Si aun no has comenzado a ahorrar, este es el momento de hacerlo. Razones hay muchas, aquí solamente te indicamos algunas:

El ahorro te facilitará planificar tu futuro y alcanzar metas en la vida; reducirás la dependencia económica de tus familiares y amigos; tendrás una mayor capacidad de respuesta ante emergencias, contingencias u otros imprevistos; no tendrás necesidad de contraer ciertas deudas que pudieran ser difíciles de pagar; podrás planificar tus viajes, vacaciones o cualquier otra actividad lúdica que te agrade; tendrás cierta holgura económica para contribuir a mejorar la calidad de vida de tu familia; te sentirás menos estresado o agobiado ante los problemas económicos del día a día; tomarás mejores decisiones relacionadas con tu futuro, tus estudios o el trabajo; irás construyendo un perfil financiero que te será de mucha ayuda cuando quieras pedir un préstamo para adquirir tu vivienda o comprar un vehículo; también irás consolidando una forma de pensar que te permitirá organizar tus ingresos, priorizar tus gastos y vivir sin grandes sobresaltos luego del retiro.

Como verás, ahorrar tiene ventajas que aunque casi todos reconocen, muchos no se decidan a hacerlo. Si eres de esas personas a las que se les dificulta comenzar a ahorrar, te recomiendo que en el mismo instante en el que recibas tus ingresos mensuales o quincenales, apartes una pequeña porción para el ahorro y poténcialo tratando de gastar menos en chucherías, refrescos, café, salidas con amigos o comer fuera de la casa.
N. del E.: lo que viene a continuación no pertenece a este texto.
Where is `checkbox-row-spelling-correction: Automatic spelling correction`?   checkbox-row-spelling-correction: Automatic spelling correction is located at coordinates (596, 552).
Créeme que no es difícil; tan solo debes mantener tu compromiso de hacer crecer la cuantía del dinero ahorrado y a la final verás que se convierte en un saludable estilo de vida.

RECUERDA: nunca pienses que vas a ahorrar el dinero que te sobra, y no esperes a tener una mejor oportunidad para comenzar a ahorrar. El ahorro es una de las grandes herramientas que tenemos a la mano para construir el futuro que deseamos.